*TEXTE FOURNI*:
Recensé : Jean Castex, Chicago 1910-1930. Le chantier de la ville moderne, Paris, Editions de la Villette, 2009
Trente ans après que Rem Koolhaas, dans Delirious New York, eut vu dans le Manhattan des années 1920-1930 le manifeste rétroactif et méconnu de la concentration urbaine, Jean Castex, architecte et historien, nous invite à relire le Chicago de l’entre-deux-guerres comme une autre source de notre modernité urbaine. Le fait mérite d’être souligné : non seulement les études sur Chicago et son architecture – nombreuses aux États-Unis [1] – demeurent relativement rares en France, mais la période choisie par l’auteur – les années 1920-1930 – a longtemps été délaissée par les historiens de l’architecture et de l’urbanisme de la capitale du Middle West. Ces derniers, comme Carl Condit [2], ont en effet préféré explorer soit les décennies « héroïques » de l’Ecole de Chicago vers la fin du XIXe siècle, autour notamment de la figure de Louis Sullivan, soit l’essor qui a suivi la Seconde Guerre mondiale avec la personnalité influente et charismatique de Ludwig Mies van der Rohe venu à partir de 1938 enseigner à l’Illinois Institute of Technology. Entre ces deux phases culminantes, l’entre-deux guerres est longtemps apparu comme un moment de reflux, lui-même assombri par l’image du gangstérisme et de la prohibition. Il a fallu attendre le post-modernisme des années 1970-1980 pour que des études approfondies sur l’architecture Art déco des années 1920 à Chicago soient entreprises. Or c’est précisément cette période laissée un peu dans l’ombre qu’étudie Jean Castex à la fois sous l’angle de l’aménagement urbain et de l’architecture d’édifices singuliers. Sa lecture de la ville de Chicago entre 1910 et 1930, qui puise notamment dans une remarquable iconographie, s’inscrit dans la lignée de ses études typo-morphologiques antérieures [3] et, à ce titre, doit beaucoup aux méthodes élaborées par l’école italienne, et tout particulièrement par Gianfranco Caniggia et ses recherches sur Florence [4].

*CONSIGNE 1*: Pouvez-vous repérer et recopier chaque ligne qui contient le mot « page » ? Tenez compte de la casse.
Le texte et les lignes qui suivent ne proviennent pas de la même source.

*MATÉRIEL D'EXERCICE*:
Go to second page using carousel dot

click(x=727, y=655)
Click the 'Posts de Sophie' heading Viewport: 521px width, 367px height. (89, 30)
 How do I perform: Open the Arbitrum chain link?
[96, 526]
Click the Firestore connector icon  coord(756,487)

...

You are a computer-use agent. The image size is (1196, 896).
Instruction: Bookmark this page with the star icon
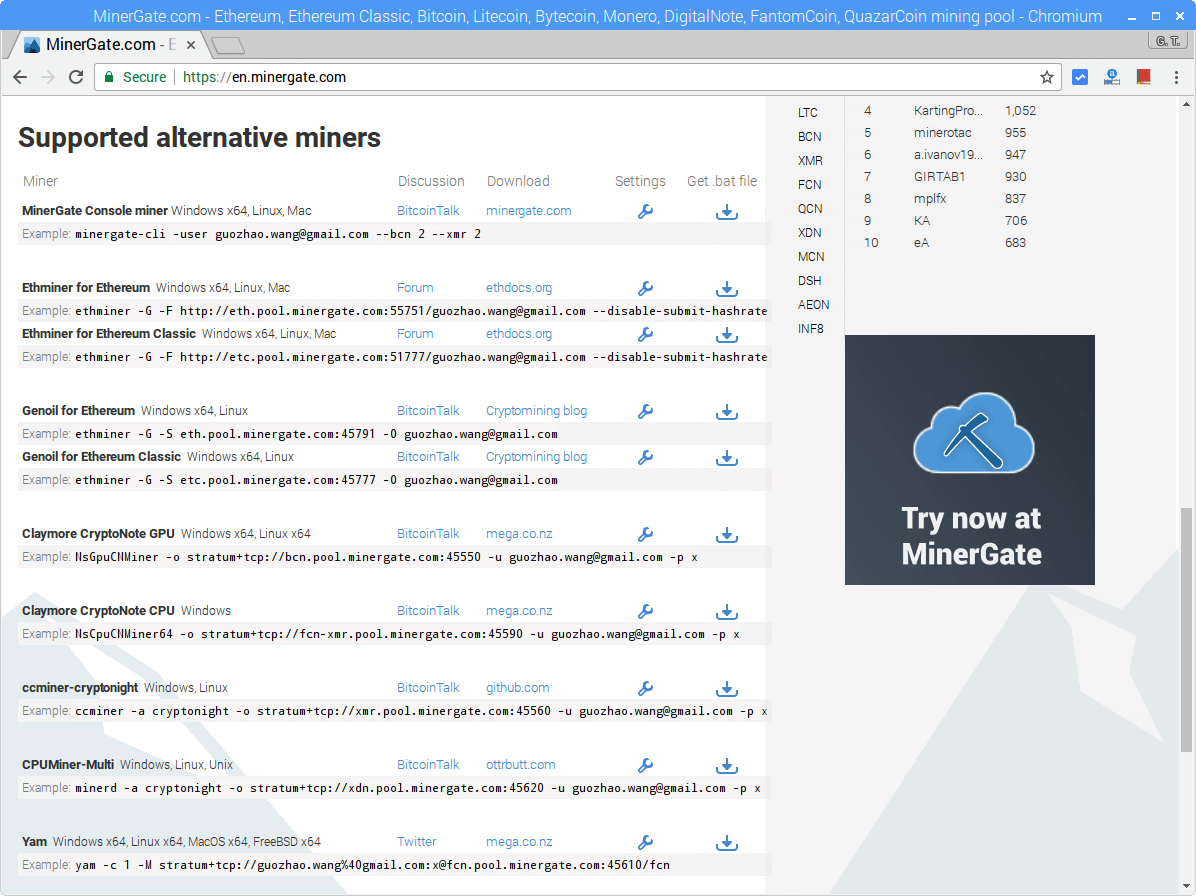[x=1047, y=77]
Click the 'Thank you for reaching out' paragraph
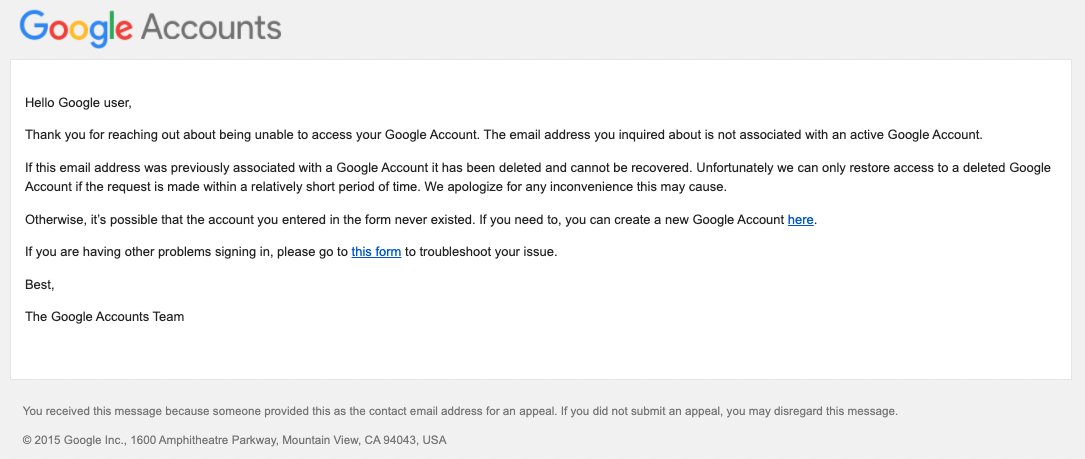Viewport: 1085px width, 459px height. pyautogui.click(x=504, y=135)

---

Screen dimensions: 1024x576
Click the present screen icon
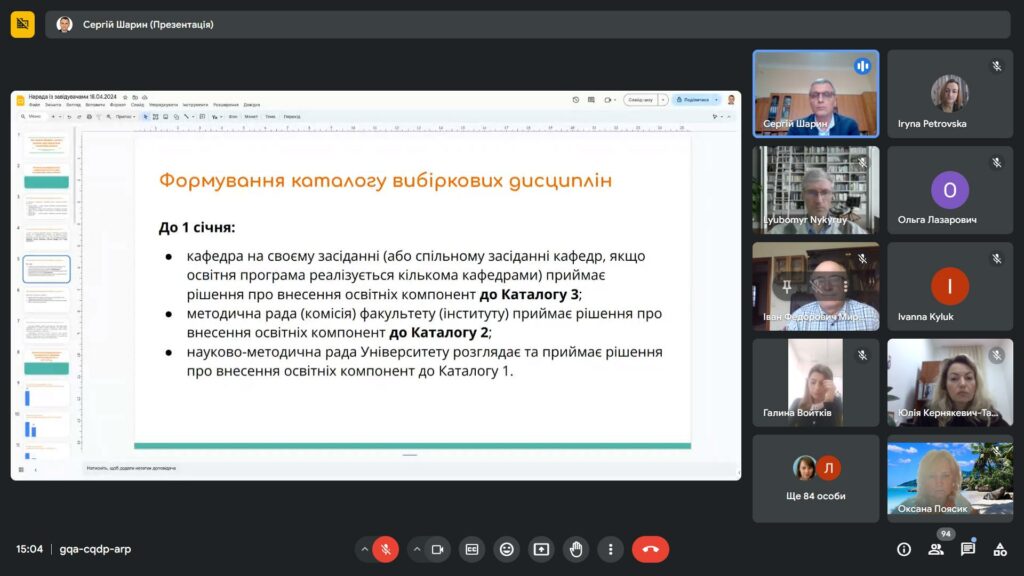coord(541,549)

*CONSIGNE 2*: D'après le texte, pourquoi l'entre-deux-guerres a-t-il longtemps été délaissé par les historiens de l'architecture et de l'urbanisme de Chicago ? Répondez en une à trois phrases.

*RÉPONSE 1*:
Go to second page using carousel dot
Instruction: Bookmark this page with the star icon

*RÉPONSE 2*: Ces historiens, comme Carl Condit, ont préféré étudier soit les décennies « héroïques » de l'École de Chicago à la fin du XIXe siècle, autour de Louis Sullivan, soit l'essor d'après la Seconde Guerre mondiale marqué par Ludwig Mies van der Rohe. Entre ces deux phases culminantes, l'entre-deux-guerres est apparu comme un moment de reflux, assombri par l'image du gangstérisme et de la prohibition.